Day Weekday() +5 Mod 7
---------- --------- -- -----
Sunday 1 6 6
Saturday 7 12 5
Friday 6 11 4
Thursday 5 10 3
Wednesday 4 9 2
Tuesday 3 8 1
Monday 2 7 0
That's how the + 5 Mod 7 was determined. And, with that solved, the rest is easy(er)!
#Zam is on the right track you need to use WeekDay() function, here is a basic idea of how to script it;
<%
Dim month_start, month_end, currentdate, dayofmonth
Dim num_weekdays, num_past, num_future
Dim msg
'This can be configured how you like even use Date().
month_start = CDate("01/08/2014")
month_end = DateAdd("d", -1, DateAdd("m", 1, month_start))
msgbox(Day(month_end))
For dayofmonth = 1 To Day(month_end)
currentdate = CDate(DateAdd("d", dayofmonth, month_start))
'Only ignore Sundays
If WeekDay(currentdate) <> vbSunday Then
num_weekdays = num_weekdays + 1
If currentdate <= Date() Then
num_past = num_past + 1
Else
num_future = num_future + 1
End If
End If
Next
msg = ""
msg = msg & "Start: " & month_start & "<br />"
msg = msg & "End: " & month_end & "<br />"
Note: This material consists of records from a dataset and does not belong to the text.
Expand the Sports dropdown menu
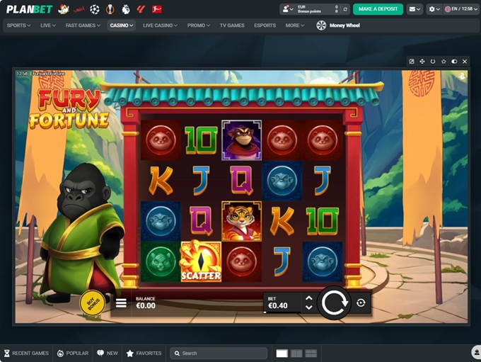Image resolution: width=481 pixels, height=362 pixels. tap(20, 26)
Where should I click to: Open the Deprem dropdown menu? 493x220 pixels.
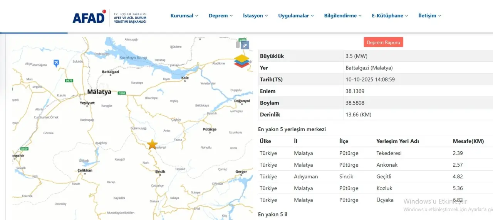click(x=220, y=16)
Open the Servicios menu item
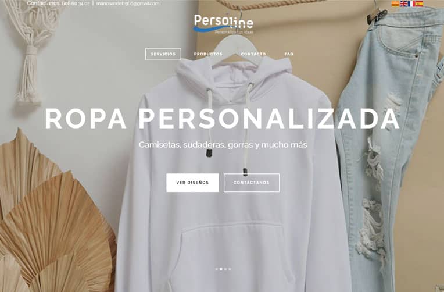Viewport: 444px width, 292px height. (163, 54)
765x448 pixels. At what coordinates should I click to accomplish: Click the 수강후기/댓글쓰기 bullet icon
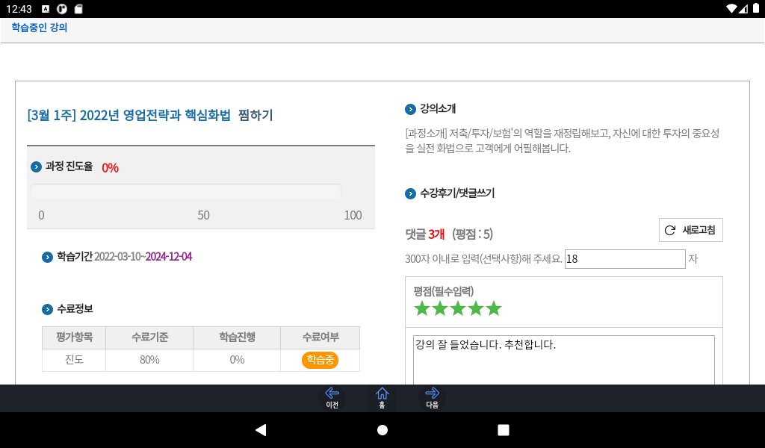click(410, 194)
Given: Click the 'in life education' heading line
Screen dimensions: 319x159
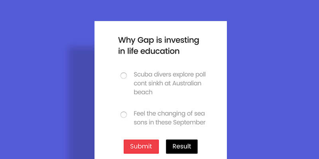Looking at the screenshot, I should point(149,51).
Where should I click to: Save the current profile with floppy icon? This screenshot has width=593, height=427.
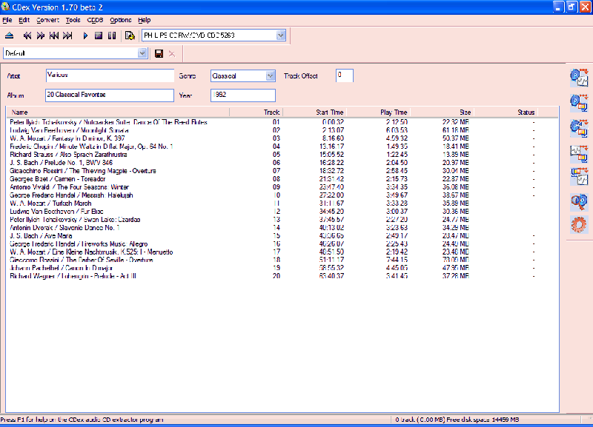point(159,53)
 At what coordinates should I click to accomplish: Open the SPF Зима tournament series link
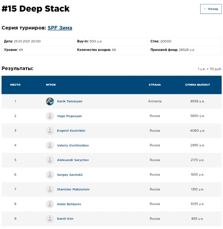pyautogui.click(x=60, y=28)
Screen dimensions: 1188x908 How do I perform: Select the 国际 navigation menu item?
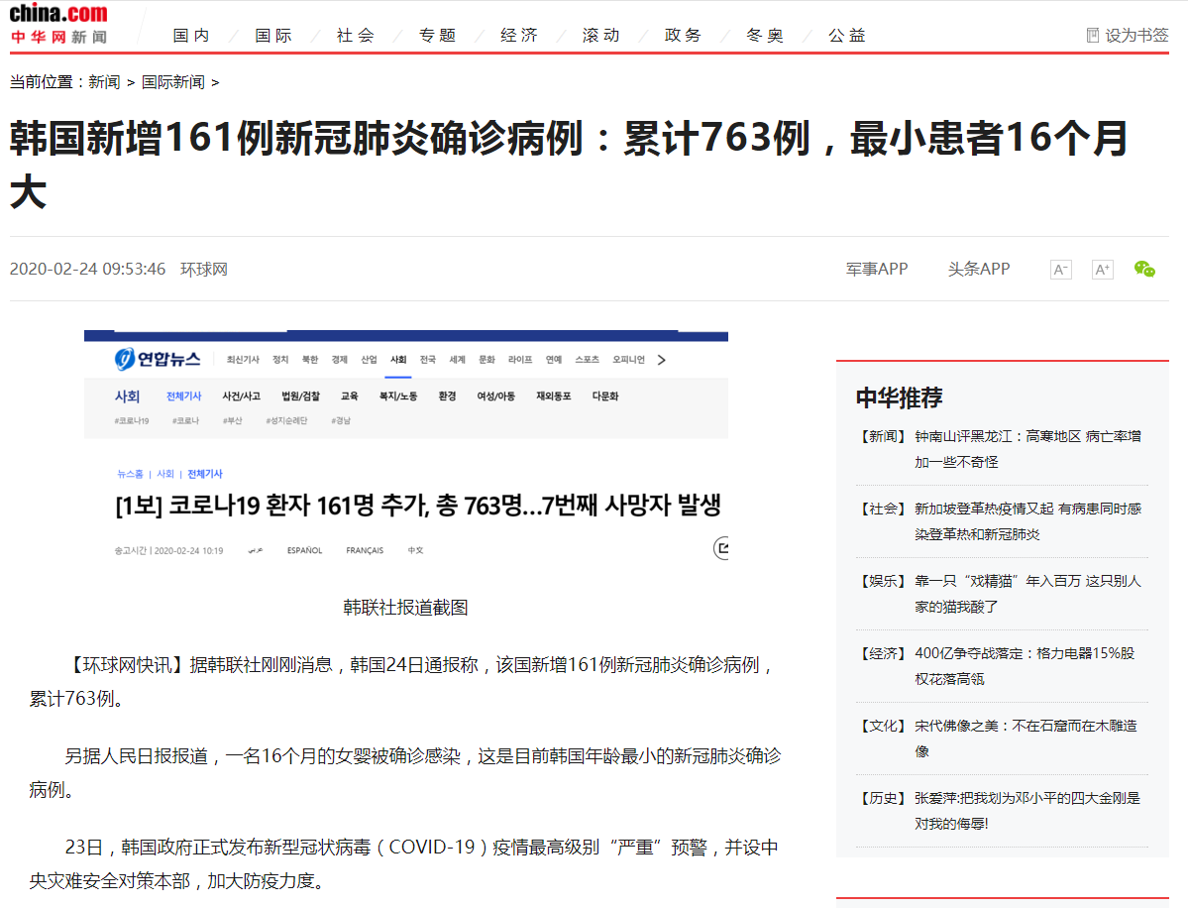pyautogui.click(x=273, y=35)

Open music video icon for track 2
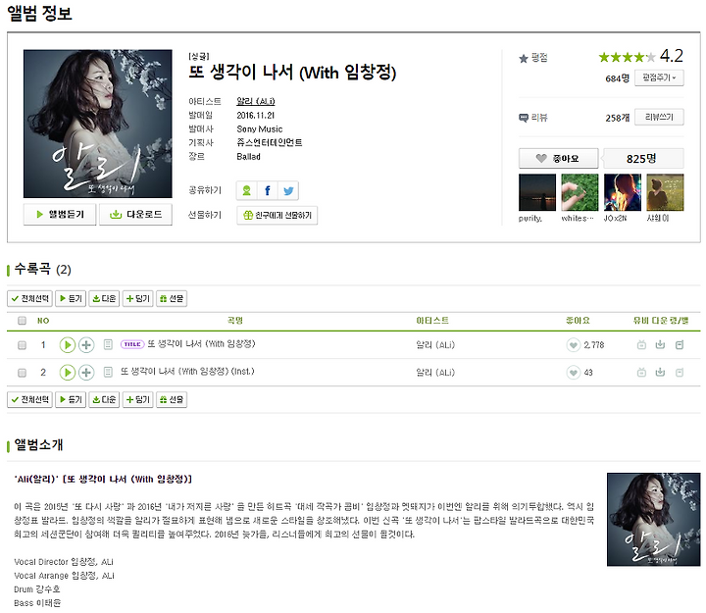pyautogui.click(x=641, y=373)
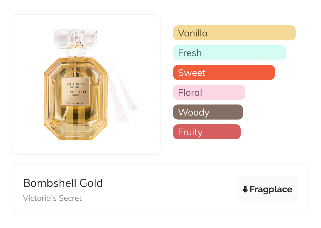Click the white collar on the bottle neck
The image size is (321, 228).
76,53
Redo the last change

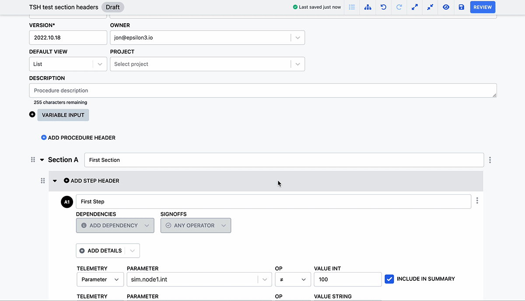click(x=399, y=7)
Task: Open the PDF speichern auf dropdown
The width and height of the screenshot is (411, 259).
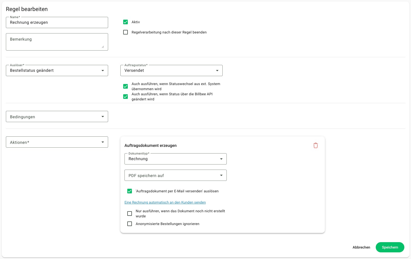Action: [176, 175]
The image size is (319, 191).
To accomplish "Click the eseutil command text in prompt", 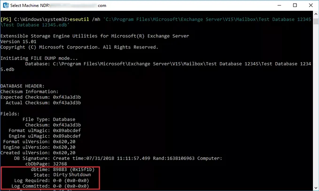I will 79,19.
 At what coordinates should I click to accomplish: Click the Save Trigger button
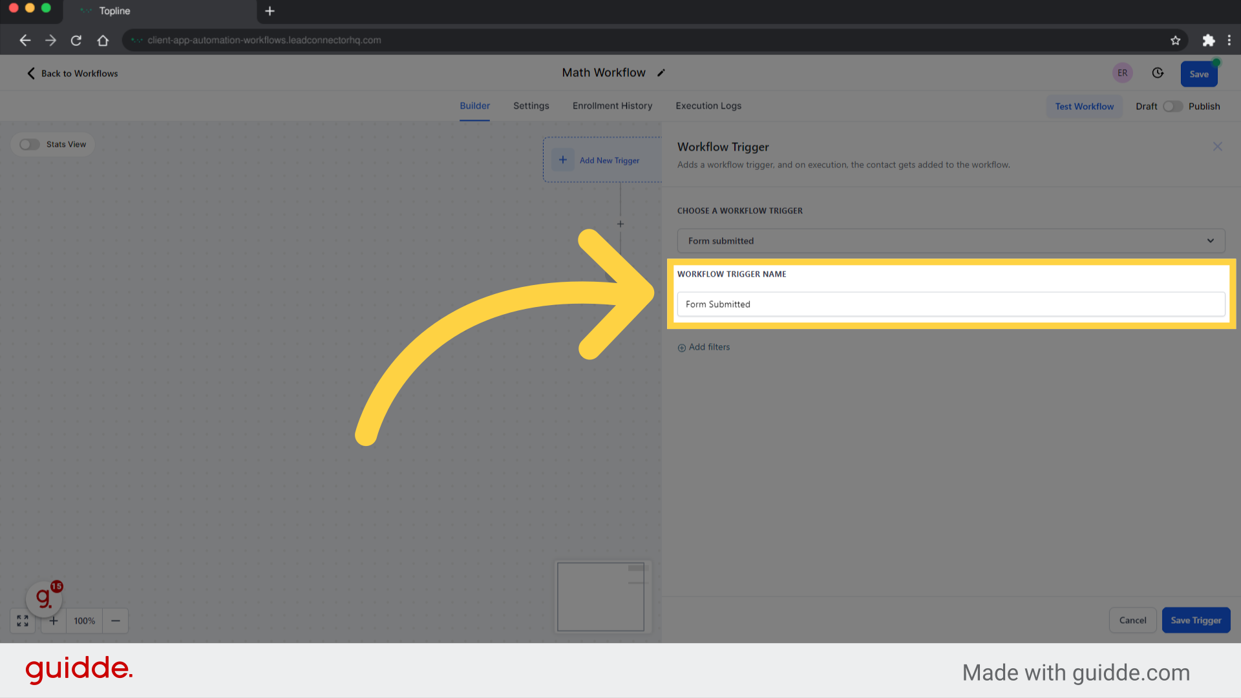1195,620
msg = msg & "Number of Weekdays: " & num_weekdays & "<br />"
msg = msg & "Weekdays Past: " & num_past & "<br />"
msg = msg & "Weekdays Future: " & num_future & "<br />"
Response.Write msg
%>
How about using "The Weekday function returns a number between 1 and 7, that represents the day of the week." ?